Abstract
Previous studies have demonstrated that speech understanding in reverberant rooms improves when listeners are given prior exposure to the room. Results from these room-adaptation studies are limited, however, because they were conducted with materials that are not representative of the high acoustic variability observed in speech signals during everyday communication. Here, room adaptation effects were measured using an open-set speech corpus with high lexical and indexical variability and virtual auditory space techniques to simulate binaural listening in rooms. Room adaptation effects of comparable magnitude to previous studies were observed, suggesting general importance for facilitating speech intelligibility in reverberation.
Introduction
In many everyday listening situations, room acoustics can profoundly affect the sound reaching a listener's ears. Although strong early reflections (occurring <50 ms following the direct path) have been linked to improve speech intelligibility (Lochner and Burger, 1964) by increasing the level of the signal that reaches the ear, later-arriving reverberant sound of sufficient magnitude has long been known to limit speech understanding (Knudsen, 1929). The perceptual effects of reverberation are particularly pronounced for individuals with hearing impairment (Helfer and Wilber, 1990; Nabelek and Mason, 1981) and can be compounded by background noise (Helfer and Wilber, 1990; Nabelek and Mason, 1981). More moderate amounts of reverberation typically have minimal effects on speech understanding for normal hearing listeners (Plomp, 1976). This is surprising given that substantial distortions to speech signal reaching the ears results even from moderate reverberation.

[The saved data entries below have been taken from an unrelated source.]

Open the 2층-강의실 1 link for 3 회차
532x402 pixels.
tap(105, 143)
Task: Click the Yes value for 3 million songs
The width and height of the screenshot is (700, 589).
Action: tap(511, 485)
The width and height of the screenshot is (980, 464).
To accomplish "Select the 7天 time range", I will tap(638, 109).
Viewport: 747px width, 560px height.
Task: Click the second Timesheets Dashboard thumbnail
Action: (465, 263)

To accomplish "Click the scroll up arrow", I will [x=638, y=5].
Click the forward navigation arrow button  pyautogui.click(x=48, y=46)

One possible explanation for this is that the normally functioning auditory system is capable of adapting to listening environments with moderate amounts of reverberation. Support for this hypothesis has been provided by a series of studies in which shifts in speech perception are measured using a categorical perception task with a continuum of speech sounds from “sir” to “stir” (Watkins, 2005a,b). The results suggest that when the auditory system is given prior exposure to a reverberant room, it can compensate for the degrading effects of reverberation. This effect appears to depend critically on the amplitude characteristics of the speech waveform's temporal envelope (Watkins et al., 2011), although the effect has also been demonstrated for non-speech sounds (Watkins and Makin, 2007).
Additional support for this room adaptation hypothesis has been provided by results from Brandewie and Zahorik (2010), which demonstrated objective improvements in speech intelligibility of approximately 18% on average, following brief exposure to a reverberant room. Although these results provide important generalization of the room adaptation effect from categorical “sir/stir” perception to objective speech intelligibility, the CRM speech materials (Boila et al., 2000) used by Brandewie and Zahorik (2010) are still not representative of everyday connected speech discourse. It is therefore important to test whether the previously observed room adaptation effects generalize to more natural and phonetically diverse speech materials.

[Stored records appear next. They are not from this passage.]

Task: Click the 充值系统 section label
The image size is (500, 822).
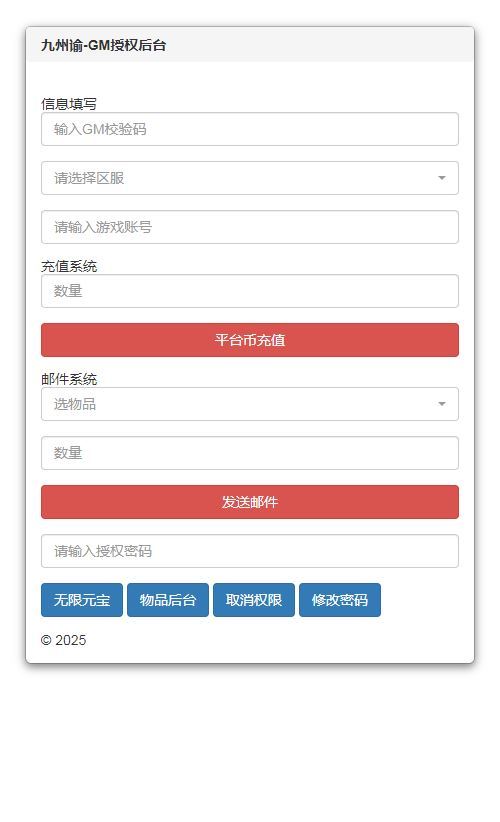Action: pos(69,266)
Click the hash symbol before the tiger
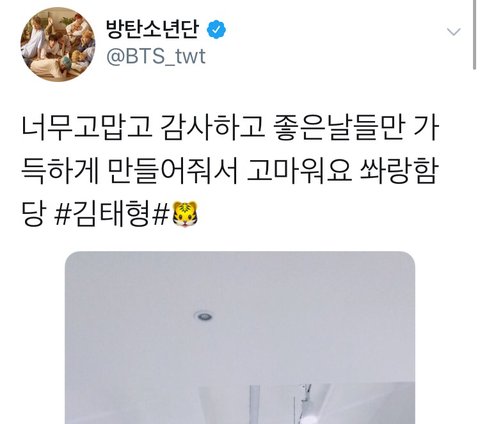The width and height of the screenshot is (480, 424). (160, 214)
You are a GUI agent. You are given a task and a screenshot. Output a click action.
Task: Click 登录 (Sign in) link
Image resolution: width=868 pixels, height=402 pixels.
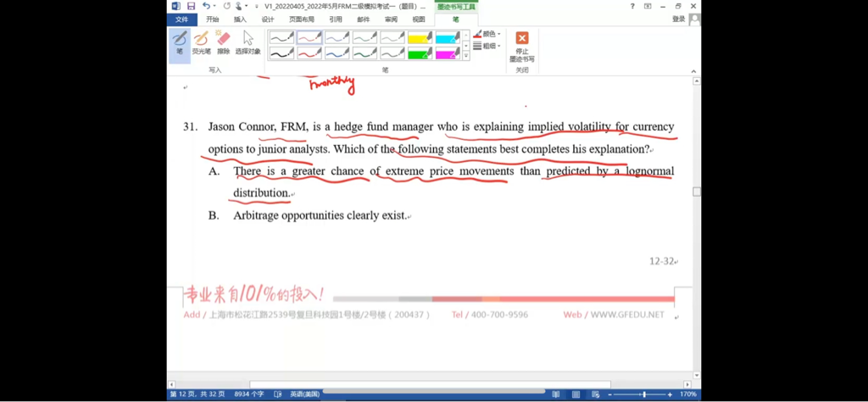[x=679, y=20]
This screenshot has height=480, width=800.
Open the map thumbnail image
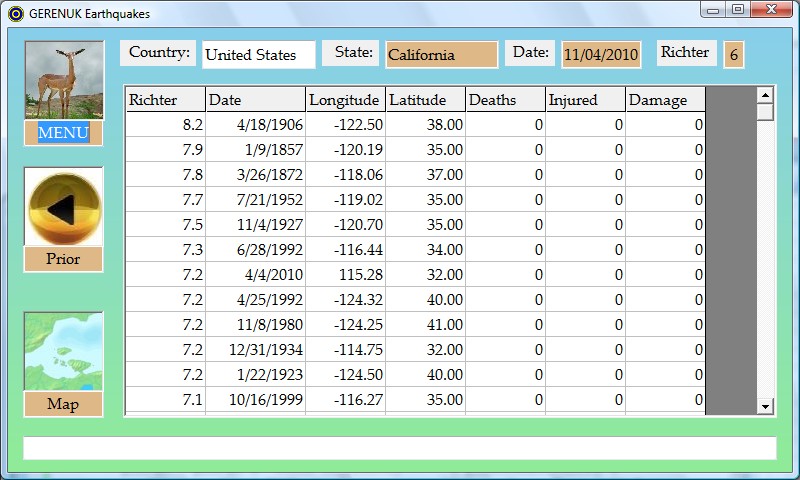pos(64,351)
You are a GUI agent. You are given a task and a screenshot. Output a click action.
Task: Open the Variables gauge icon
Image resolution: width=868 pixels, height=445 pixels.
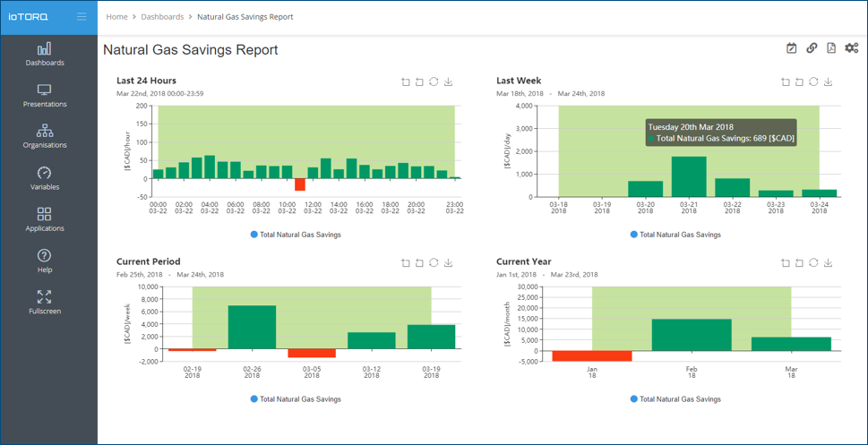click(x=45, y=172)
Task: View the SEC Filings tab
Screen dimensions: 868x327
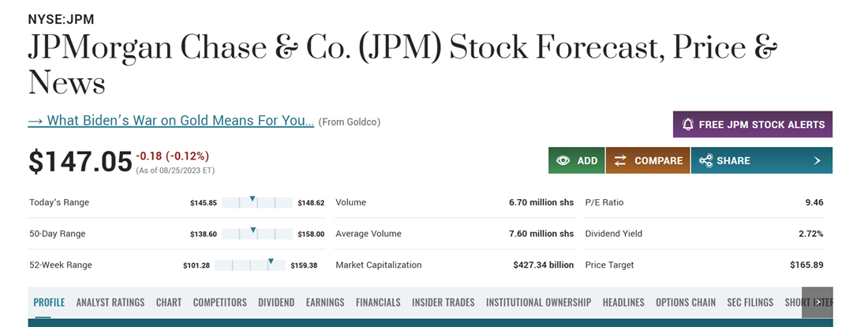Action: 750,303
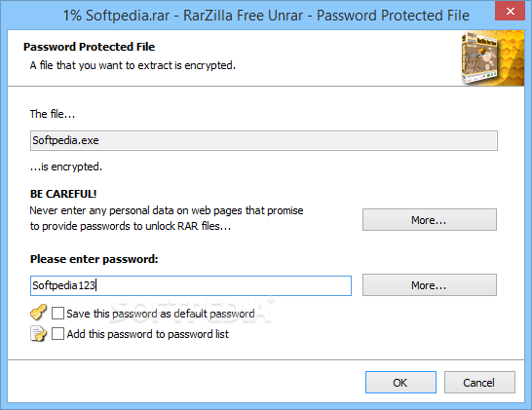Select the Softpedia.exe file name field
The image size is (532, 410).
(x=264, y=140)
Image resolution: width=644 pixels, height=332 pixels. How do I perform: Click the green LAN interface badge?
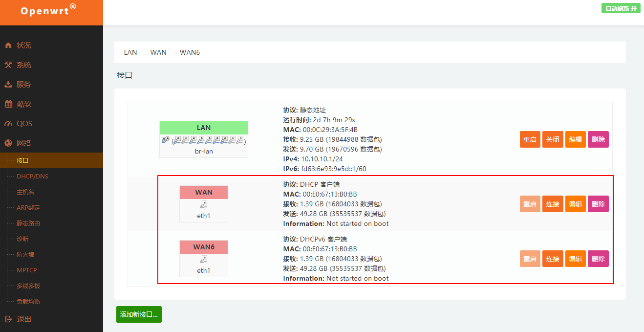click(x=203, y=127)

The goal of this study is to determine if prior listening exposure to a reverberant room can improve the intelligibility of everyday speech. Speech stimuli from the Perceptually Robust English Sentence Test Open-set (PRESTO) speech corpus (Gilbert et al., 2013; Tamati et al., 2013) were used. This corpus contains sentences sampled from the TIMIT database (Garofolo et al., 1993), specifically selected to create lists of sentences that are highly variable in terms of linguistic and indexical properties of the speech, but balanced for keyword frequency and familiarity. Performance in two listening conditions was compared: a “blocked” condition in which the listening environment was kept constant throughout a block of sentence trials, and an “unblocked” condition in which the listening environment was varied from trial to trial. If room adaptation effects generalize to these listening situations, then one would predict improved intelligibility in the blocked condition relative to the unblocked condition because the former provides consistent exposure over time to a single listening environment where the latter does not. Testing of this effect was conducted at two signal-to-noise ratios (SNRs) in order to evaluate any interactions between overall performance level, and also in anechoic space as a control to determine the necessity of room reverberation for the effect.
Methods
Subjects
Sixty normal-hearing (pure-tome air-conduction thresholds ≤ 20 dB HL (hearing level) from 250 to 8000 Hz) adults (ages ranged from 18.1 to 31.1 yr with an average age of 21.9 yr) participated in this experiment. The subjects were either paid or given course credit for their participation. None had prior experience with the speech corpus materials used in the study. All procedures involving human subjects were reviewed and approved by the University of Louisville Institutional Review Board.
Room simulation
Virtual acoustic techniques were used to simulate the six listening environments in this study. The listening conditions were: anechoic space (R0) and five simulated reverberant rooms (R1–R5) with broad band (125–4000 Hz) reverberation times (T60) of 0.3, 0.49, 1.22, 2.32, and 2.94 s. All the rooms had identical dimensions of 5.7 m (length) × 4.3 m (width) × 2.6 m (height) but varied in the absorptive properties of the reflective surfaces. Room simulation techniques were based on methods described by Zahorik (2009). Briefly, the simulation methods used an image model to compute directions, delays, and attenuations of the early reflections, which were then, along with the direct-path, spatially rendered using non-individualized head-related transfer functions. The late reverberant energy was simulated statistically using exponentially decaying independent Gaussian noise samples in octave bands from 125 to 4000 Hz for each ear. Overall, this simplified method of room simulation has been found to produce binaural room impulse responses (BRIRs) that are reasonable physical and perceptual approximations of those measured in real rooms (Zahorik, 2009).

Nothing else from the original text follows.